### EXERCISE DESCRIPTION
All records below are to be set down exactly, each character intact.
_ _ _ _ _
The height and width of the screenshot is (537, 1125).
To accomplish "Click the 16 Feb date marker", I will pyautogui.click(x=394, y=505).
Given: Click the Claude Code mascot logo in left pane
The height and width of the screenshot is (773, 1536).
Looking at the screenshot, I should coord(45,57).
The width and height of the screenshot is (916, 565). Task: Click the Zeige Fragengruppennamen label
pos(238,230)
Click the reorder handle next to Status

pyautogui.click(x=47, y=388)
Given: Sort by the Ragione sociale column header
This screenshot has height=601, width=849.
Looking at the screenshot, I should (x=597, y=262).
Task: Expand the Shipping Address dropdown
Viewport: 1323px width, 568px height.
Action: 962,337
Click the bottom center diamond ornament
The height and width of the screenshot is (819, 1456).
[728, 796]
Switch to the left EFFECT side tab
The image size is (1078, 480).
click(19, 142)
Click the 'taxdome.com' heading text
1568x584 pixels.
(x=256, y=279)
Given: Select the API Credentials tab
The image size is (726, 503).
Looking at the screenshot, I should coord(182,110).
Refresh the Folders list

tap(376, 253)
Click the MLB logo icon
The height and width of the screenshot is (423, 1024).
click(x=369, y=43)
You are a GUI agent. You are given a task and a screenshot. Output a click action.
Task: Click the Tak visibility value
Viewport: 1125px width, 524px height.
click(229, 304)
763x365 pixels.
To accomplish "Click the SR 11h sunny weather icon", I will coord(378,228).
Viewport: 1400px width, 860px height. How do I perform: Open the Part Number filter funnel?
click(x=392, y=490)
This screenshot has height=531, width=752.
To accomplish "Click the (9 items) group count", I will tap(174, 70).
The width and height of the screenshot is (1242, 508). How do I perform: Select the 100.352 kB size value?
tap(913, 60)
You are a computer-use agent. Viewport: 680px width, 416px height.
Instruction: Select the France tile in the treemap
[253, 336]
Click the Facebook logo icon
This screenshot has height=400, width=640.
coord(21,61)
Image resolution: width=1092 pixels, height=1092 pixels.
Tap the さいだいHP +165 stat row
_ _ _ _ _
### TASK SOLUTION
The height and width of the screenshot is (537, 1125).
To accomplish "Click the 16 Feb date marker", I will pyautogui.click(x=394, y=505).
Given: Click the Claude Code mascot logo in left pane
The height and width of the screenshot is (773, 1536).
Looking at the screenshot, I should coord(45,57).
The width and height of the screenshot is (916, 565). Task: Click the Zeige Fragengruppennamen label
pos(238,230)
Click the reorder handle next to Status

pyautogui.click(x=47, y=388)
Given: Sort by the Ragione sociale column header
This screenshot has height=601, width=849.
Looking at the screenshot, I should (x=597, y=262).
Task: Expand the Shipping Address dropdown
Viewport: 1323px width, 568px height.
Action: 962,337
Click the bottom center diamond ornament
The height and width of the screenshot is (819, 1456).
[728, 796]
Switch to the left EFFECT side tab
The image size is (1078, 480).
click(19, 142)
Click the 'taxdome.com' heading text
1568x584 pixels.
(x=256, y=279)
Given: Select the API Credentials tab
The image size is (726, 503).
Looking at the screenshot, I should coord(182,110).
Refresh the Folders list

tap(376, 253)
Click the MLB logo icon
The height and width of the screenshot is (423, 1024).
click(x=369, y=43)
You are a GUI agent. You are given a task and a screenshot. Output a click action.
Task: Click the Tak visibility value
Viewport: 1125px width, 524px height.
click(229, 304)
763x365 pixels.
To accomplish "Click the SR 11h sunny weather icon", I will coord(378,228).
Viewport: 1400px width, 860px height. How do I perform: Open the Part Number filter funnel?
click(x=392, y=490)
This screenshot has height=531, width=752.
To accomplish "Click the (9 items) group count", I will tap(174, 70).
The width and height of the screenshot is (1242, 508). How do I perform: Select the 100.352 kB size value?
tap(913, 60)
You are a computer-use agent. Viewport: 680px width, 416px height.
Instruction: Select the France tile in the treemap
[253, 336]
Click the Facebook logo icon
This screenshot has height=400, width=640.
coord(21,61)
Image resolution: width=1092 pixels, height=1092 pixels.
Tap the さいだいHP +165 stat row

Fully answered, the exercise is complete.